There have been past, as Mr. Nadler says, considerations of
prior LARA's, but we tried, and the people who drafted this
learn from questions that were raised. The bill says, with
respect to anything in civil rights, nothing in this act shall
be construed to bar or impede the assertion of the development
of new claims, defenses, remedies under State or Federal law,
including civil rights laws. You could not be clearer than
that.
There were federalism claims raised by some prior bills,
and that has been addressed too.
I am just going to conclude with four things that have been
asserted against the bill.
That LARA will prolong satellite litigation. After rule 11
in 1983 was enacted, there was a lot of litigation, but once it
settled out, there was not a lot. And think of the alternative.
A person has no weapon to stop a frivolous claim. In terms of
basic risk-benefits in our society, which do you go with? Some
litigation or no weaponry to stop a baseless claim that the
President has talked about?
The sanctions will not impede justice. The rule works both
ways.
And finally--and I have heard it so many times from my
trial lawyer friends, plaintiffs lawyer friends, well, bring me
more data to show me that it is really a problem. It is asking
for a bucket of steam. As Ms. Milito says, most of these things
occur with a demand letter. The frivolous claim never gets to
court. Under the 21-day rule, basically the plaintiff's lawyer
gets his money. It is disposed of and the frivolous claim never
sees the light of day. We don't have any legal way to strike a
demand letter. You can't do that. So this idea that it is not a
problem because there are no great numbers of suits is just
phony.
You have done a good job with this bill. It is really
needed now. In this economy, the last thing we need is more
businesses and others, individuals, hurt by frivolous claims.
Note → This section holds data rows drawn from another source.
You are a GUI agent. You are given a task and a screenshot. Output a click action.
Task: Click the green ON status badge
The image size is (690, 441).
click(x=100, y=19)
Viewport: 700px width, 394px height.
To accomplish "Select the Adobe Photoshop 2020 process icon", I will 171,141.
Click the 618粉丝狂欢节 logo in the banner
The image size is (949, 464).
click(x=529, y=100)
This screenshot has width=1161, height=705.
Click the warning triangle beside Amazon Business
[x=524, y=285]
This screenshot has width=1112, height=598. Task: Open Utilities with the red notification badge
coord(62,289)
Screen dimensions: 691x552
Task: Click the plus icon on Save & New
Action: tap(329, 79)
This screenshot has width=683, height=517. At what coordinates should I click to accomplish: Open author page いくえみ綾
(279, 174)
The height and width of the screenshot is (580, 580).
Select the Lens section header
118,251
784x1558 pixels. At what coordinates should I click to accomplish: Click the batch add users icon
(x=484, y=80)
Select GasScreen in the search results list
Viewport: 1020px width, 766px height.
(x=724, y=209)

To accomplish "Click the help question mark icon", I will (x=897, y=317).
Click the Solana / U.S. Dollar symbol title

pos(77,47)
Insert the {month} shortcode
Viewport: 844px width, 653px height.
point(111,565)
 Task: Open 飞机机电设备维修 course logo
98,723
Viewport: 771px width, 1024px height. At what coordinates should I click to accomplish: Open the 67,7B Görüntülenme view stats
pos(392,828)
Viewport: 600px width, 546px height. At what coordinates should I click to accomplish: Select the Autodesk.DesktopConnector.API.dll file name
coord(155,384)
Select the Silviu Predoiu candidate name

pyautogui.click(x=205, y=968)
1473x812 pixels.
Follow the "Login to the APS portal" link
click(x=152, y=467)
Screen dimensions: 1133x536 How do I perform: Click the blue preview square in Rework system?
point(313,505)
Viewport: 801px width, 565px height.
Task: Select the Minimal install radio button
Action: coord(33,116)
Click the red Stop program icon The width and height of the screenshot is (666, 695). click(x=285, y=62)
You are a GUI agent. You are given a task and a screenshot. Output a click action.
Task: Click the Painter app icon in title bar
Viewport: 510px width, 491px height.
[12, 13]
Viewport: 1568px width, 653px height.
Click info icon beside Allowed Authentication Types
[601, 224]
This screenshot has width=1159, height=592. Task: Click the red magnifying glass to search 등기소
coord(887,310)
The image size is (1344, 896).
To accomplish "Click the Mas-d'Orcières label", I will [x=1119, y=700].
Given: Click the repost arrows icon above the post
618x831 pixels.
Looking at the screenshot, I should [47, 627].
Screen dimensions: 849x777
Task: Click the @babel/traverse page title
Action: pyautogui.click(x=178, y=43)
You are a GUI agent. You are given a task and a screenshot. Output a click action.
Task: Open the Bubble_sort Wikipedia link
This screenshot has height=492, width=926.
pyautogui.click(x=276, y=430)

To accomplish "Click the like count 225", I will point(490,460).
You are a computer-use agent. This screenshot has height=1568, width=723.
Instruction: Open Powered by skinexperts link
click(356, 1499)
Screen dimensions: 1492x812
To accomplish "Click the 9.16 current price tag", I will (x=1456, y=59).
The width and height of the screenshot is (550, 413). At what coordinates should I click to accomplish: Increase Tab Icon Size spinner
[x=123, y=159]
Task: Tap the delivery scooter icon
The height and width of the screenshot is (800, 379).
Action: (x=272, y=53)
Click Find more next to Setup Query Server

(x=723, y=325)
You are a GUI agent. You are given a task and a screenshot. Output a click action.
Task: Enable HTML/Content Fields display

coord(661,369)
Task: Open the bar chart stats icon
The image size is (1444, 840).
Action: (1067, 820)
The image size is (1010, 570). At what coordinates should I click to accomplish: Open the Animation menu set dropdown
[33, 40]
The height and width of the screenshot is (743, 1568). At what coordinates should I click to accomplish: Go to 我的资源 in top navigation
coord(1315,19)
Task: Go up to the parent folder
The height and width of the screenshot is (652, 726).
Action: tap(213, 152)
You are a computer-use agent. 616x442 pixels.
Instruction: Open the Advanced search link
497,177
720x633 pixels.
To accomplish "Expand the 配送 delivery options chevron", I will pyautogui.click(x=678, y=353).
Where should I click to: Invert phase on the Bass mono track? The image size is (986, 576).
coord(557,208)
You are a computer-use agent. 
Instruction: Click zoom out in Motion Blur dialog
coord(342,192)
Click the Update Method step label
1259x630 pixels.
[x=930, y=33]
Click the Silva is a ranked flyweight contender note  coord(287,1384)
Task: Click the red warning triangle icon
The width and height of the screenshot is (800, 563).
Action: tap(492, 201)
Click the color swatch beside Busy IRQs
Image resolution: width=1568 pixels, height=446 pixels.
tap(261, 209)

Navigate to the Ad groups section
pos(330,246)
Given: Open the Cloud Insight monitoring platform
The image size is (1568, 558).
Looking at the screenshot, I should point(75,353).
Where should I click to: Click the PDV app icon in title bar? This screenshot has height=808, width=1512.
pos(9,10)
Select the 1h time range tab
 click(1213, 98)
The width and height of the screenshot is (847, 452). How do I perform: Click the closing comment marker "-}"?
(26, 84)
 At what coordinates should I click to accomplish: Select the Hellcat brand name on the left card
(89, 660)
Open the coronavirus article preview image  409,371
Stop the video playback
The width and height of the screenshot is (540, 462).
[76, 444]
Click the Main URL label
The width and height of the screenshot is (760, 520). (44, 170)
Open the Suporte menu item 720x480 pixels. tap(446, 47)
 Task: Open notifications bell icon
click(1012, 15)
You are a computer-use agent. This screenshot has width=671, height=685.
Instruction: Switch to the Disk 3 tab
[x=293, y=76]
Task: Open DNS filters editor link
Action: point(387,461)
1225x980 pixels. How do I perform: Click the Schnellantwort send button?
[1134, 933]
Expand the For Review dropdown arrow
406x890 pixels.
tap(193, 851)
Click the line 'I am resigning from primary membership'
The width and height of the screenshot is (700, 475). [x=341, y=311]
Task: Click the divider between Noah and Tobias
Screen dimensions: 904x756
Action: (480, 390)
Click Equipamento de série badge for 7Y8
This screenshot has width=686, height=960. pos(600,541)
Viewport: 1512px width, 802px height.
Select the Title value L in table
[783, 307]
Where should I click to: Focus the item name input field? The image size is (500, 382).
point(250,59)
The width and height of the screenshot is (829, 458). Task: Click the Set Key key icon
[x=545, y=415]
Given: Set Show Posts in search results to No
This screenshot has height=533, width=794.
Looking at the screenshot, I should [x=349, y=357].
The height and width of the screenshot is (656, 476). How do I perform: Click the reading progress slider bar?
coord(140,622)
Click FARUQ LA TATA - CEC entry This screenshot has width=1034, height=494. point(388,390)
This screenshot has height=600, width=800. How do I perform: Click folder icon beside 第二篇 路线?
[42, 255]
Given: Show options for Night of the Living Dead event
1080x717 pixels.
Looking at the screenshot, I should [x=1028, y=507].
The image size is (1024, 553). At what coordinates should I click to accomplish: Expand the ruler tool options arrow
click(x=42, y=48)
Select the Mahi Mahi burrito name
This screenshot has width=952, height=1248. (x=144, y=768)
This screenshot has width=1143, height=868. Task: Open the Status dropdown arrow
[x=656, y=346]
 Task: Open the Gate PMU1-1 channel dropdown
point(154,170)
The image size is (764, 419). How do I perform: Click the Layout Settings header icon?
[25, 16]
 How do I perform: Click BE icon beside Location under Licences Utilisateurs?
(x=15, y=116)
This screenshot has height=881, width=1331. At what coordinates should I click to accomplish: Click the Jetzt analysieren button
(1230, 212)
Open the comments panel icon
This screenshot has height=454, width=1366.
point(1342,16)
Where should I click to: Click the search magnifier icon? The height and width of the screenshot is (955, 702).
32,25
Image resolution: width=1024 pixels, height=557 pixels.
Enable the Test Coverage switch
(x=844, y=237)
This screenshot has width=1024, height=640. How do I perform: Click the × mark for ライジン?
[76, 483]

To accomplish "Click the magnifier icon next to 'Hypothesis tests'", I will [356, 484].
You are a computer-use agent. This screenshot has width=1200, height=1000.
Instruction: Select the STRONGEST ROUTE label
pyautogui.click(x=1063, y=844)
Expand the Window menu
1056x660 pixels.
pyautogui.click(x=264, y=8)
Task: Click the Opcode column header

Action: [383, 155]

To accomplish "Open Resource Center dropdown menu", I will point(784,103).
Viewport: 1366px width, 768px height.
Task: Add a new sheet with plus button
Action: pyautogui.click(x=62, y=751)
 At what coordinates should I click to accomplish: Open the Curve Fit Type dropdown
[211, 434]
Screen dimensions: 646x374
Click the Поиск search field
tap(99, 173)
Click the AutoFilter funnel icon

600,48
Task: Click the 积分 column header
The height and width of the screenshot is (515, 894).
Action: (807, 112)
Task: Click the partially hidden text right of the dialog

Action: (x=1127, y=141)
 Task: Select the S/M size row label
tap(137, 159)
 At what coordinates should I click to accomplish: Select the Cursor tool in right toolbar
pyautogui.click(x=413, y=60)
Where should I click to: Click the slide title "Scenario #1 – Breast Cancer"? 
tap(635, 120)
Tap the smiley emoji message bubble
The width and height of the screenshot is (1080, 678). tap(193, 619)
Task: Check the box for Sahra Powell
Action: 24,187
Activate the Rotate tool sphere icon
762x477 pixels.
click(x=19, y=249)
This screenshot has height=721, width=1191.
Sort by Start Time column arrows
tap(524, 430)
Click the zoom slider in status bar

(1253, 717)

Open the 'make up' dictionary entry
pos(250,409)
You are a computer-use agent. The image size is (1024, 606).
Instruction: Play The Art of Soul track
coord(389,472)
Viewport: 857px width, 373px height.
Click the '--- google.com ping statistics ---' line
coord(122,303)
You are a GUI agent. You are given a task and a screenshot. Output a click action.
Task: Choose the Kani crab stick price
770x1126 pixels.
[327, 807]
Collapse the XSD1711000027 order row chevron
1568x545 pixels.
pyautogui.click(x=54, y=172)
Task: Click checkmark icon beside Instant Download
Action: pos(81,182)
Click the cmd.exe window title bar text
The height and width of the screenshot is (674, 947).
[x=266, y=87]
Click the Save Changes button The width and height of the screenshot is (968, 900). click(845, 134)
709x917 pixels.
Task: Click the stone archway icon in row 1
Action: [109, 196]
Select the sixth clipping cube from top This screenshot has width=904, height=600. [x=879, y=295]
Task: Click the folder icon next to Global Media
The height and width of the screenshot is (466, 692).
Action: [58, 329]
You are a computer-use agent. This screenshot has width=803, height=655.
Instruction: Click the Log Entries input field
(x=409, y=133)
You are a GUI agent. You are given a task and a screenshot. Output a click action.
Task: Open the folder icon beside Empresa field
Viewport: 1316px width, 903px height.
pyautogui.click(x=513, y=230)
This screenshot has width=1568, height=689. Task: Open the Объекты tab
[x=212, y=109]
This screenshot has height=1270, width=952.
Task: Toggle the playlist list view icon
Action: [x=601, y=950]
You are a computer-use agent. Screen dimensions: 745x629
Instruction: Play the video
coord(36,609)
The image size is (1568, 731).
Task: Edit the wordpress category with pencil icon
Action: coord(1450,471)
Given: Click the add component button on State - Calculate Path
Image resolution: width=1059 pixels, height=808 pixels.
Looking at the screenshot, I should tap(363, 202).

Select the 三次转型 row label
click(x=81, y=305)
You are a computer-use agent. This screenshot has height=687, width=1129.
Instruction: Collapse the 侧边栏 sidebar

[The prepared statement of Mr. Schwartz follows:]
__________
Mr. Franks. I want to thank the witnesses for their
testimony. I will now begin the questioning by recognizing
myself for 5 minutes.
Ms. Milito I will begin with you, if I could. As you know,
lawsuits affect the costs and availability oftentimes of
liability insurance for small businesses, and this is true,
obviously, for meritless lawsuits because in many instances it
will be cheaper for a small business to settle a meritless case
than to defend against it in court.
In NFIB's experience, have the effects lawsuits have on the
costs and availability of liability insurance forced small
businesses to close their doors or not be able to expand or not
be able to hire additional employees?
Ms. Milito. Thank you. That is a good question, and the
answer is yes and our experience has shown that. In a poll NFIB
conducted, nearly one-quarter of small employers reported they
had either been sued or credibly threatened with a lawsuit. As
Mr. Schwartz pointed out, the precise dimensions of the
frivolous lawsuit problem are hard to pin down, but if you ask
any NFIB member whether frivolous lawsuits are a problem, they
will tell you, yes, they are because even if their business has
not been sued or threatened with a lawsuit or demand letter,
they know a business that has.
And I think it is particularly problematic that this poll
conducted by NFIB showed that over 20 percent of small business
owners reported that they spend more time on liability problems
and potential liability problems than such vital business
activities as obtaining or repaying business loans, evaluating
the competition, or looking for ways to cut costs.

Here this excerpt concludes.